Last night was the University of Minnesota's Relay for Life, a fundraising event for the American Cancer Society. SANE got a team together and I participated. The whole point is to have a member of your team walking around the track at all times (the event took place in the field house) for 12 hours. That's a long time.
At any rate, these events tend to be a bit hard for me to get through and I've been thinking about my grandma a lot. She died of breast cancer when I was eight. Seeing the survivors walk the first lap was difficult because I wish that my grandma could have been walking with them. I pictured her trailing behind with a smile on her face. This whole idea of people surviving cancer is amazing to me. Growing up, I didn't really understand what was wrong with my grandma, just that she was sick and had something called cancer. For the longest time, I think until just last year, I didn't think of cancer as anything you could survive. Once you had it, that was the end and it was going to be horrible.
My greatest regret is that I didn't get to know my grandma that well. I was young, when we'd go to Indiana she would always have sacks of goodies for us. I remember her being a good person, always thinking of others. One time when she was in Minnesota, she noticed that I had two very nice combs, and my mom had one come which was missing a lot of teeth. She taught me to share and not be selfish with my things, and encouraged me to give one of my nice combs to my mom. I don't have many memories of my grandma, and the ones I do have are fading. I never really understood why my grandma wore wigs, but I remember them on little stands in her bedroom. One time she took her wig off for me to show me her hair that was growing back. There was just a little bit, and it was as soft as baby's hair. I couldn't understand why she didn't have hair, and I didn't know the significance of it growing back.

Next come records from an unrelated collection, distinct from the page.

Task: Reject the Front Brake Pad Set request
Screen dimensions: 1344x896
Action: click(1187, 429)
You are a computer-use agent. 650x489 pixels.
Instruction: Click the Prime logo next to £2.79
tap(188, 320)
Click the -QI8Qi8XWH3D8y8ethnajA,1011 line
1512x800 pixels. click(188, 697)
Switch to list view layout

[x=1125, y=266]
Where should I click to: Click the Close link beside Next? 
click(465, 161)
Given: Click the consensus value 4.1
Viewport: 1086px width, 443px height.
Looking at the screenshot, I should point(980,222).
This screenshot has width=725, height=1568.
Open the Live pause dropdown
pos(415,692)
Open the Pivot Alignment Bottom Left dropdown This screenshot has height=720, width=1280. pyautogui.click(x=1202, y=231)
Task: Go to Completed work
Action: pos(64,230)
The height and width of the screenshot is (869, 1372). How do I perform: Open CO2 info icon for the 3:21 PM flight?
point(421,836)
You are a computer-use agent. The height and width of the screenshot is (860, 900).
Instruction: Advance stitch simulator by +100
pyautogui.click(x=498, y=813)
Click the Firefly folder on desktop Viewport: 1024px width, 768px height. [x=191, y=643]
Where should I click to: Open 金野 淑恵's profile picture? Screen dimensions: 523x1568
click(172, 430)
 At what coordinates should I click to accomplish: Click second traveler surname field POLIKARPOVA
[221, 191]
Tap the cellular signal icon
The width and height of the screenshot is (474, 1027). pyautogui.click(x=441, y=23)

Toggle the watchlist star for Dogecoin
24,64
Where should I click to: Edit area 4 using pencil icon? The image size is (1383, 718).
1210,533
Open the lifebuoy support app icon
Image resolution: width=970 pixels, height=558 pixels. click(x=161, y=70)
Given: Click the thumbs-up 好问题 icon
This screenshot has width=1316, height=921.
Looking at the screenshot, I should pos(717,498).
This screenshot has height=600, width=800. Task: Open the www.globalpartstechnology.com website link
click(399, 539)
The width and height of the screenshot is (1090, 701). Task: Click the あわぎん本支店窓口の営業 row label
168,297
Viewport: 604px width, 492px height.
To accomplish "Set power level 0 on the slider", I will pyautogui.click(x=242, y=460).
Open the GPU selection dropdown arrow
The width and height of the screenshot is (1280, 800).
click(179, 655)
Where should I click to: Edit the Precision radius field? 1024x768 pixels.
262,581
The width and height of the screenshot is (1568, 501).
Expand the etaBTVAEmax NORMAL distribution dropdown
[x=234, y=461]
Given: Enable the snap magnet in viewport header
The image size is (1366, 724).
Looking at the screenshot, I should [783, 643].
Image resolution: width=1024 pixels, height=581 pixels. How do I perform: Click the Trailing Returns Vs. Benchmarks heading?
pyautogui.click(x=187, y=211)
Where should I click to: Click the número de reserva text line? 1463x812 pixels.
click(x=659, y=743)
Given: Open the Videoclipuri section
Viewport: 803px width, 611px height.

I wish I knew her better. I wish I knew all of my family better, we seem to take each other for granted at times. And so with Uncle Ron's death this morning, I really wish I could have gotten to know him better. He was so funny and full of life. But that's all I really know, and I wish I knew more. I'm mostly sad about the things I missed out on in life.
At times I feel like I don't value the relationships I do have with people. It has been very easy for me to write off people in my life. Though now I do really enjoy the people I have become friends with, they are much more caring, intelligent, and interesting people than who I hung out with in high school. I don't want to lose the people I have become close with, and I don't want to lose the family that I have before I get to know them better. Sometimes I wish I was a better communicator and not so awkward so that this would be easier.
1 comment:
Your Grandma is very proud of you. She knew you were an extraordinary little girl and loved you very much. You have made her proud with all that you have accomplished thus far. We all need to do a better job of staying in touch with our friends and family. Perhaps days like this will give us that incentive!